• [Exercise requirements] In the records below, find the line containing "Task: Turn off Pressrummet hos Via TT" and return it together with every later line, exactly as written; pictures are to be omitted.

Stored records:
* * * * * * *
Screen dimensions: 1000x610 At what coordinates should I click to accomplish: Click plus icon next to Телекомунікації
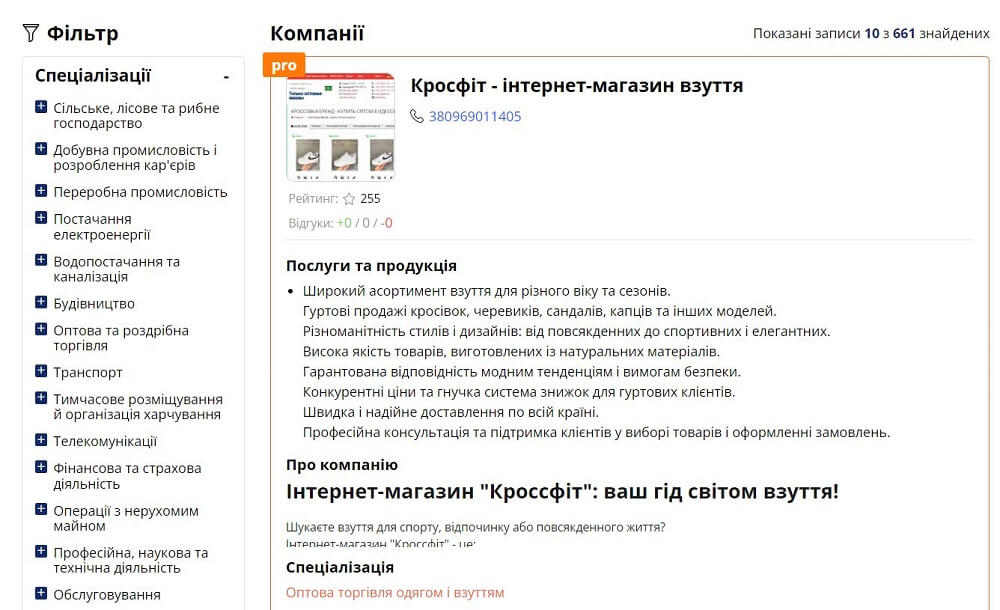coord(41,440)
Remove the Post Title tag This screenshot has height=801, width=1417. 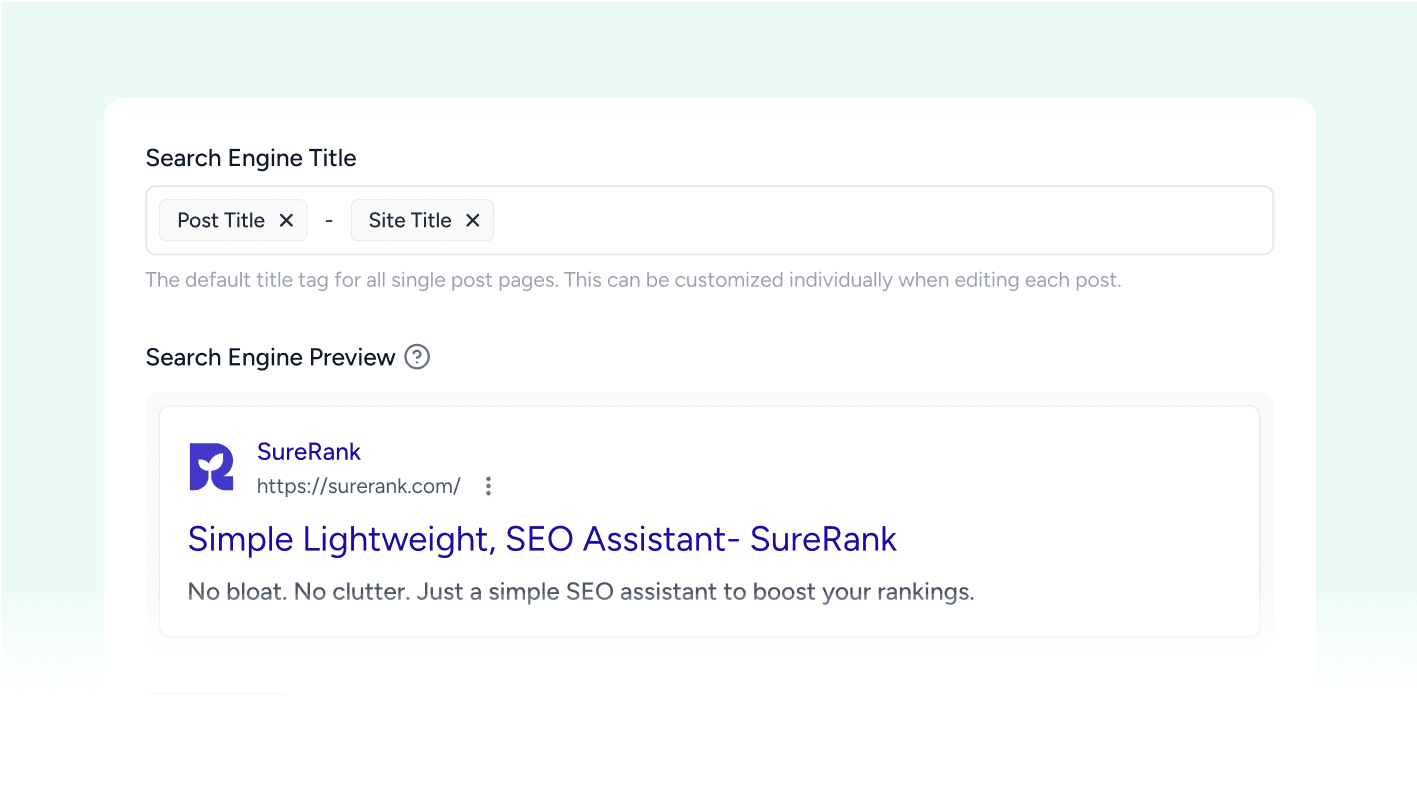click(286, 220)
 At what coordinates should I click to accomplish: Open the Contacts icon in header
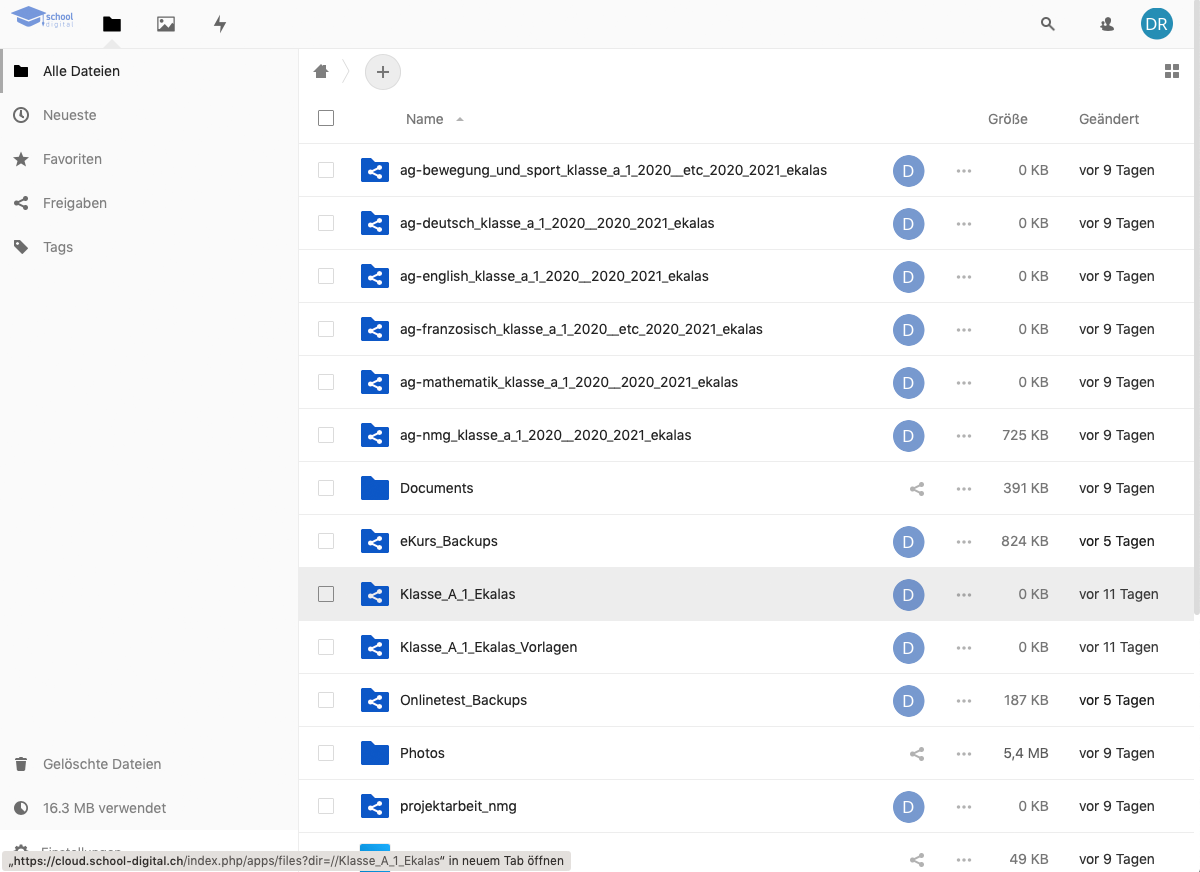(1107, 24)
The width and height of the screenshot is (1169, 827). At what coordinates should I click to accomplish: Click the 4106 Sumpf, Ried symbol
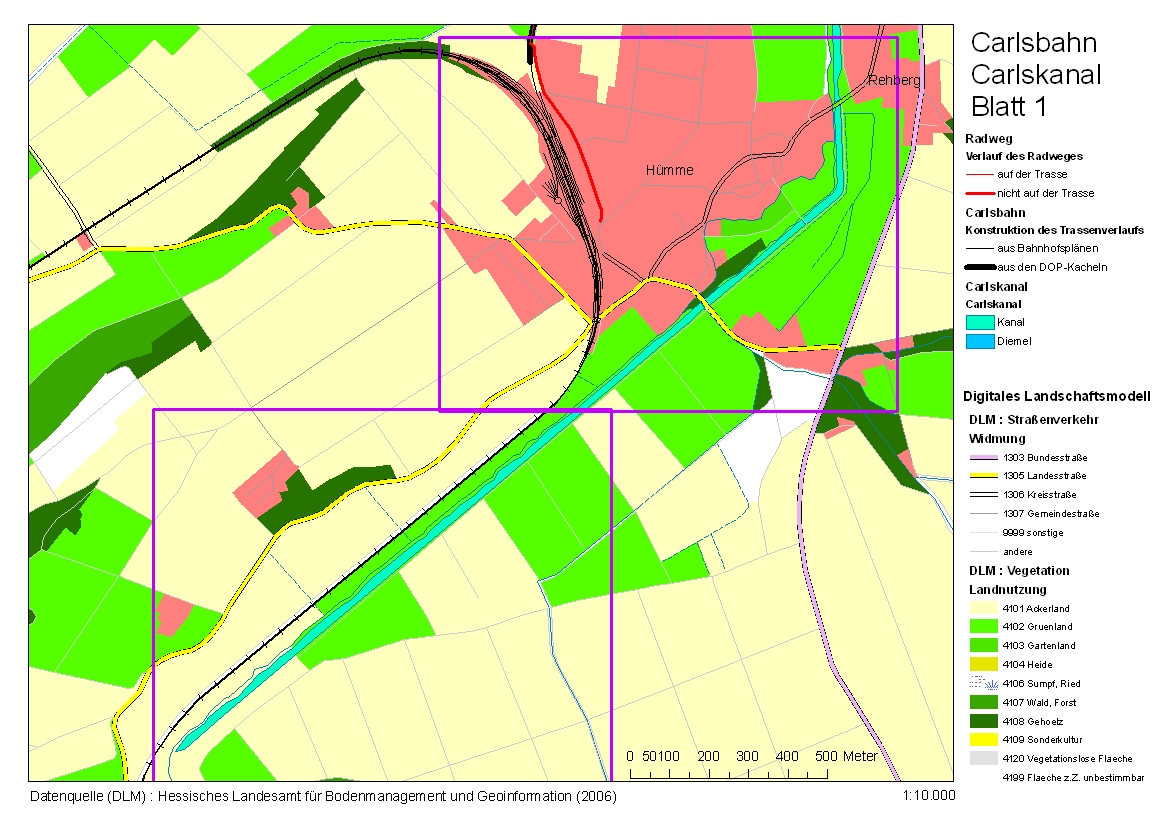coord(981,683)
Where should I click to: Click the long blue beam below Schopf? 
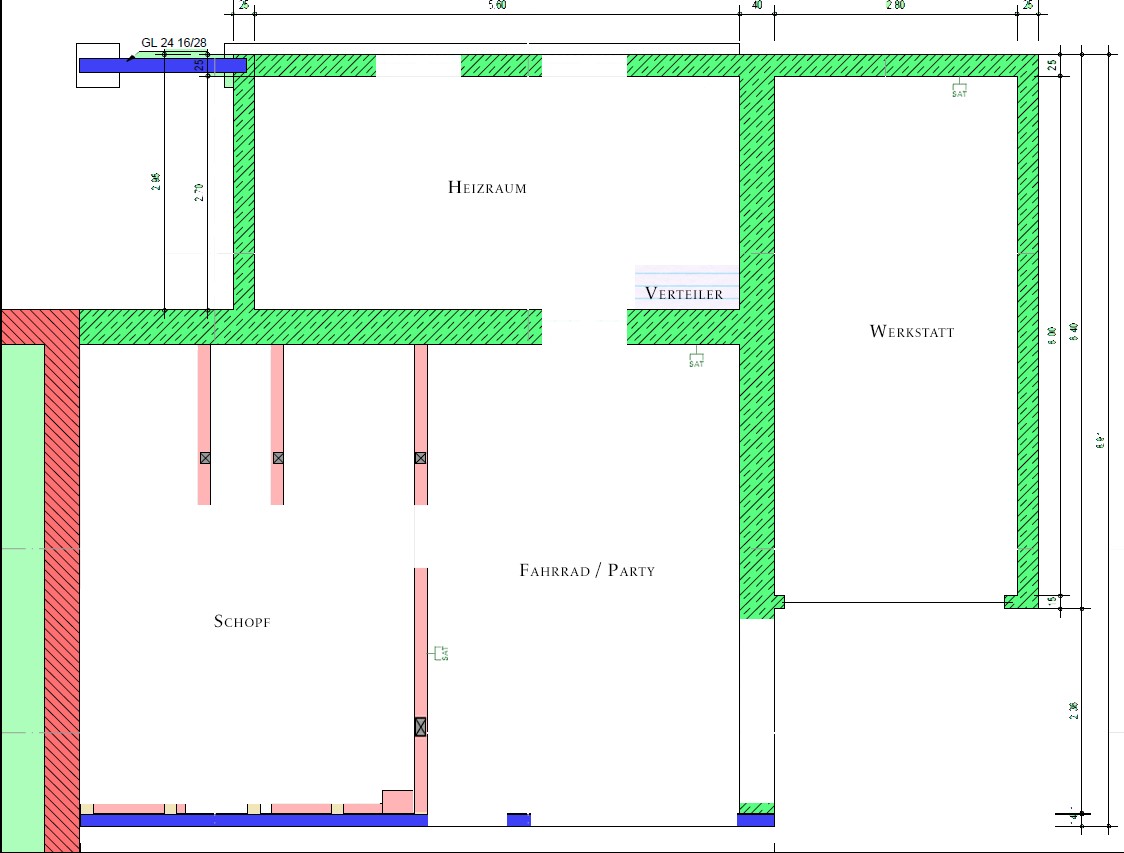[x=253, y=820]
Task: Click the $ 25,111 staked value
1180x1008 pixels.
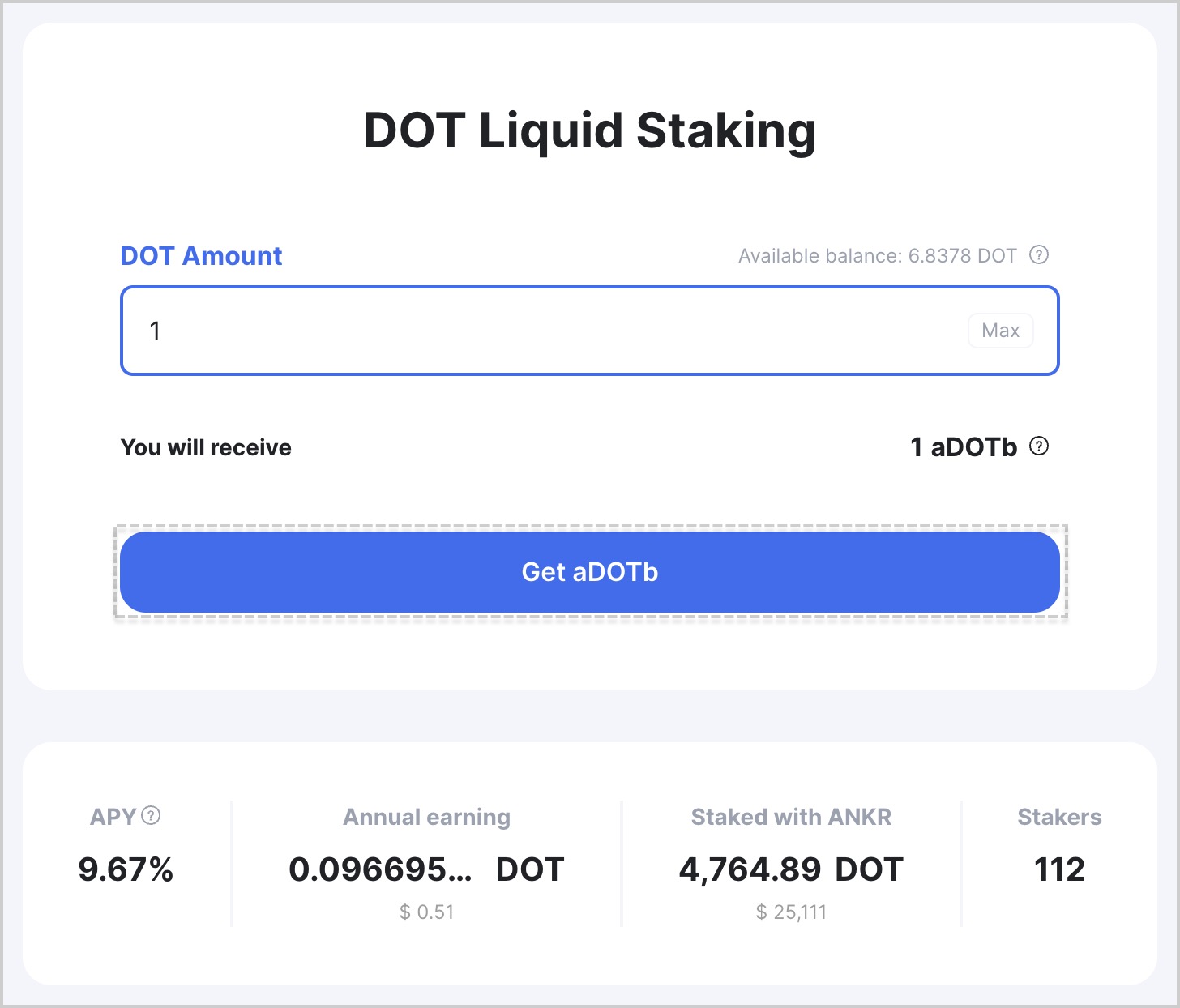Action: 791,912
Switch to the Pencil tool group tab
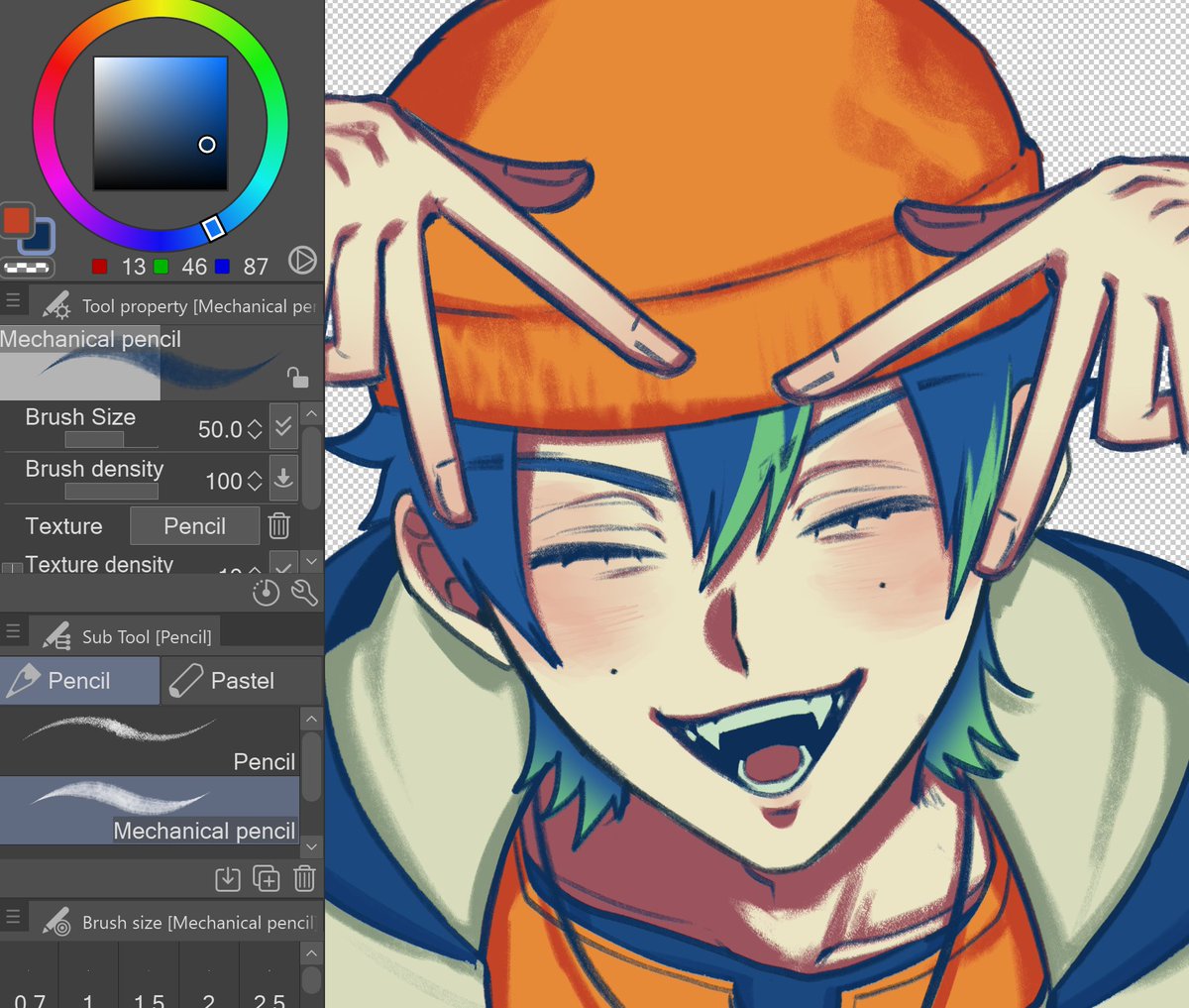 pos(79,680)
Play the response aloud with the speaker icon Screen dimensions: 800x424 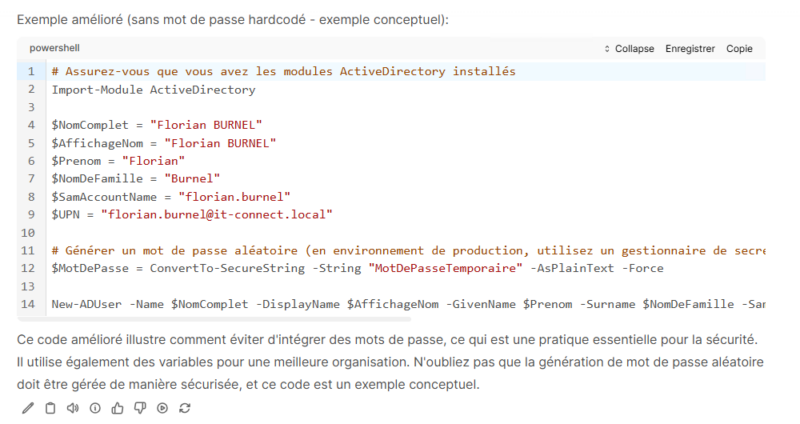72,408
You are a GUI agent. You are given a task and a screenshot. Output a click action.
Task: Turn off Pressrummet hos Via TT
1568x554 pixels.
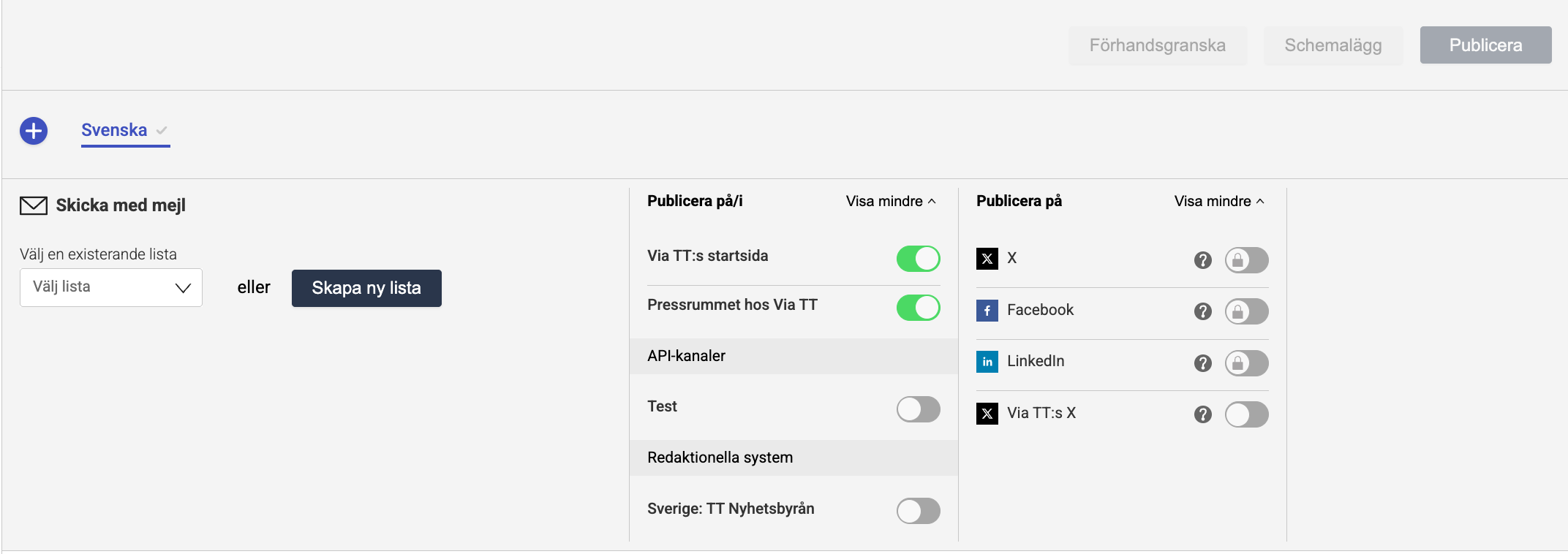[x=918, y=308]
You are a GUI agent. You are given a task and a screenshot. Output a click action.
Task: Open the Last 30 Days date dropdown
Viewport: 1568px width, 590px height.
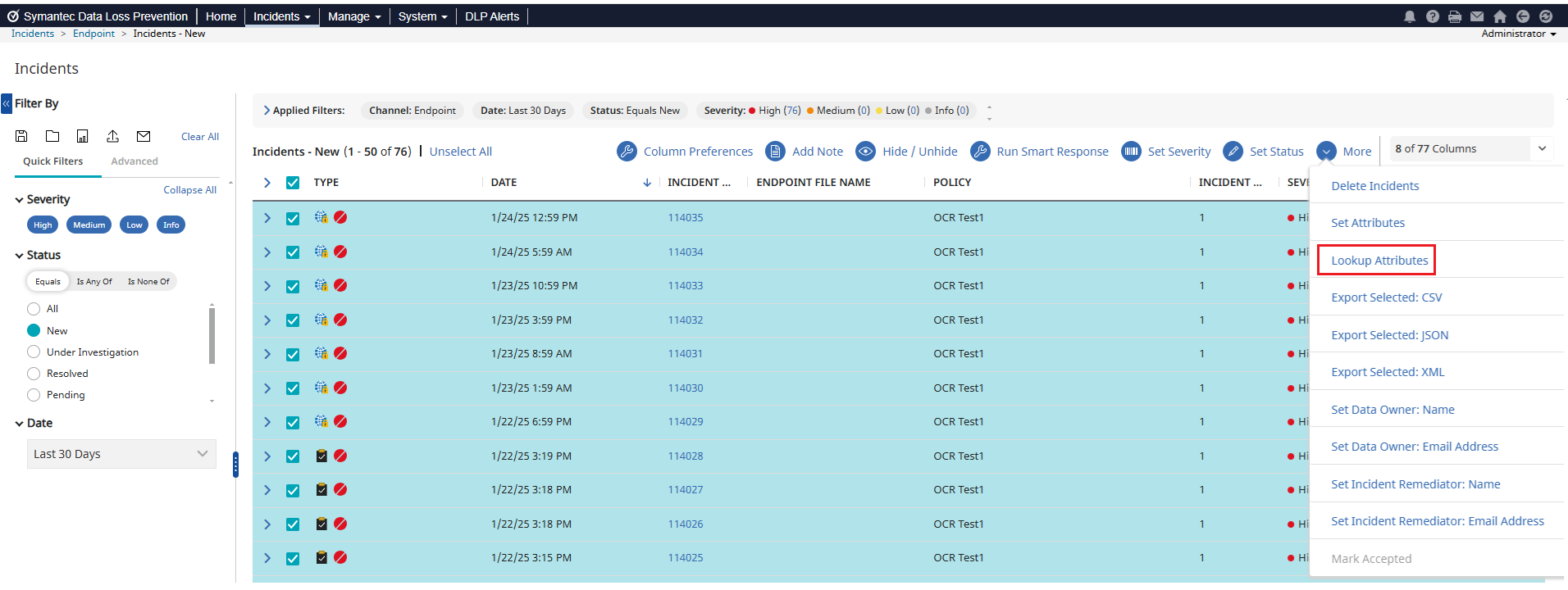[x=121, y=454]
* * * * * * *
• [Problem solution]
Task: Turn off Pressrummet hos Via TT
1568x554 pixels.
[x=918, y=308]
You are a GUI agent. You are given a task and a screenshot. Output a click action.
Task: Open the Last 30 Days date dropdown
Viewport: 1568px width, 590px height.
[x=121, y=454]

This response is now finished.